The Conceptual Model Strikes Back!

“You must unlearn what you have learned” (Master Yoda)

The “conceptual” level of Data Modeling has been a stepchild for many years and is mostly forgotten in fast-paced delivery projects today. Since the mid-nineties the legacy toolbox basically offered software-engineering inspired diagramming tools, and they did not communicate well on the business level.

Fortunately, a few paradigms survived in devoted communities. And listen: There are now strong signals of returning emphasis on this important, business-facing analysis, design and modeling activity. First, a brief look back (PIXIE-style). Afer that, taking a dive into what is happening these days we will. Unlearning classic conceptual modeling.

And please don’t call me Yoda!

Legacy Conceptual Models

Here is a “conceptual data model” for a publishing system diagrammed in the QDesigner CASE tool around 1999:

*Image Credit: Online training material by* *RMIT University*

The diagram above could just as well be called a logical data model, but what was happening at that time was that “logical” became “table diagrams” having primary, where people then added foreign keys and indices to arrive at the physical model. Structurally there were not many differences between logical and physical – with exceptions made for denormalization.

And here is another school:

*It is a very small part of the Inspire Land Cover Data Model for the EU-project called EAGLE, which was planned from 1998, and which went operational in 2008.*

Yet another classic set of UML class diagrams, which is a practice that has been used in many public sector projects all over the world. But, potential readers of UML diagrams are mostly software developers and other IT specialists.

Oldies but Goodies

Quite a few paradigms and associated technologies have been around for at least similar time-frames as UML, and also continue to be used in relatively small communities.

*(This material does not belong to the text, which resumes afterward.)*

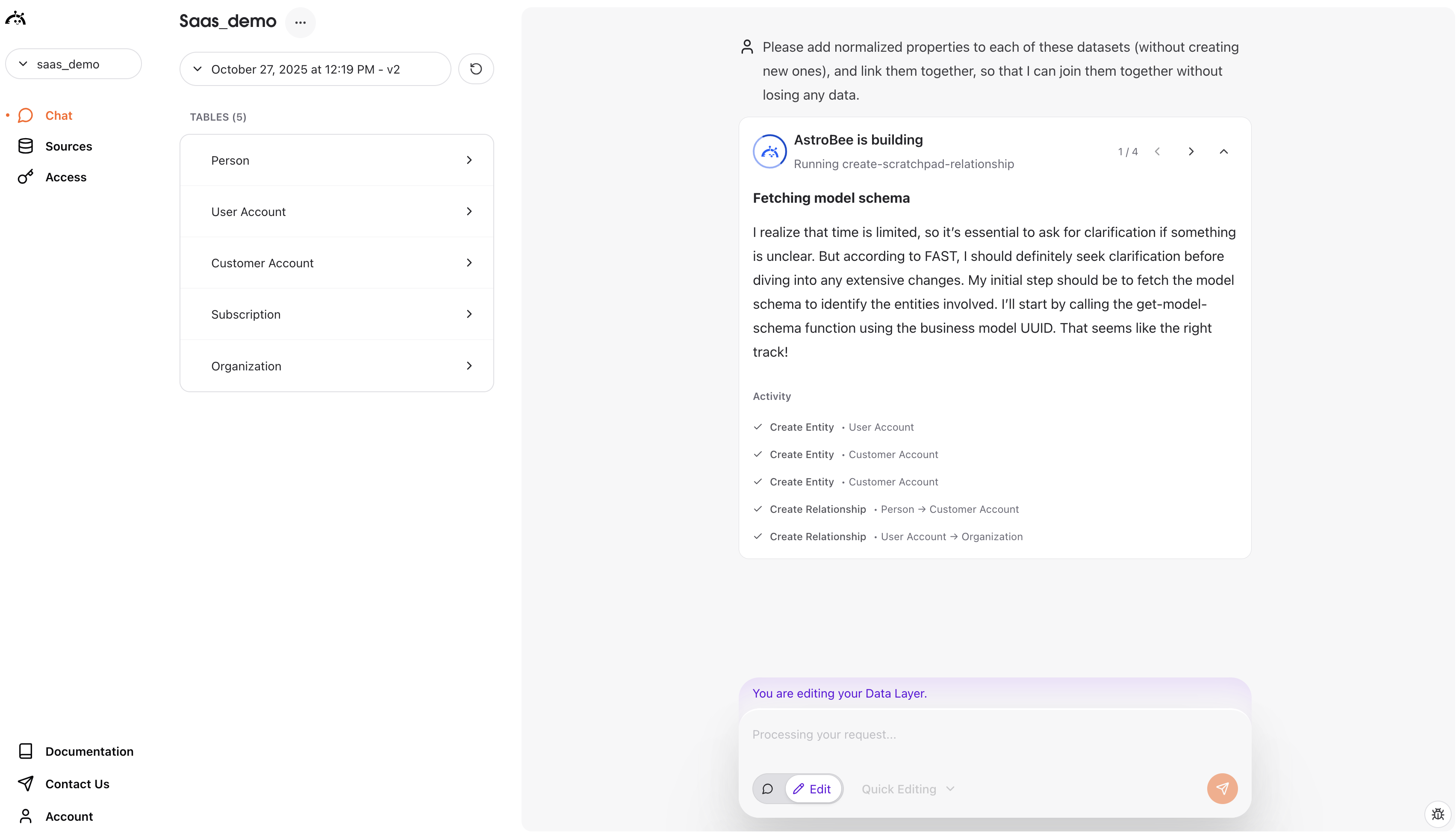Open the Saas_demo options menu
This screenshot has width=1456, height=834.
click(x=301, y=22)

Let’s just briefly mention the most important.

Chen’s E-R

Envisioned by Peter Chen in 1976, his Entity-Relationship diagrams continue to communicate well:

I have a strong suspicion that Chen E-R inspired the property graph inventors around 10 years ago. Without doubt, a Chen E-R model is indeed a graph. And it is also about concepts and relationships.

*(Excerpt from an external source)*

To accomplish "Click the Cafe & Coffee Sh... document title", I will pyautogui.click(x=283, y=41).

Binary Relationship Models, ORM, and Fact Modeling

Peter Chen was not the only one thinking about relationships as binary constructs between concepts. People like Eckhard Falkenberg, Sjir Nijssen and Bracchi et al worked on “Binary Relationship Models” in the seventies. I believe that Sjir Nijssen even had an implementation running on CDC computers back then (in Brussels).

A branch of this work was continued by Terry Halpin, and led to the “Object-Role Model”, which looks like this:

Terry Halpin worked for Microsoft for a period and ORM made it’s way into Microsoft Visio, and was quite popular there for some years.

Sjir Nijssen also continued his work developing NIAM (“Natural language Information Analysis Methodology”). Today this, via “Fact Modeling” has developed into “Fully Communication Oriented Information Modeling”, of which you have an example here:

*Image Credit: Casetalk product website at https://www.casetalk.com/resources/presentations/240-casetalk-at-full-scale-data-architect-meetup).*

In essence, FCO-IM is a combination of semantics, binary relationships and specialized graph visualization (cf. above). It is a very powerful toolbox, the only restriction that I have is that it is not something you learn in an afternoon.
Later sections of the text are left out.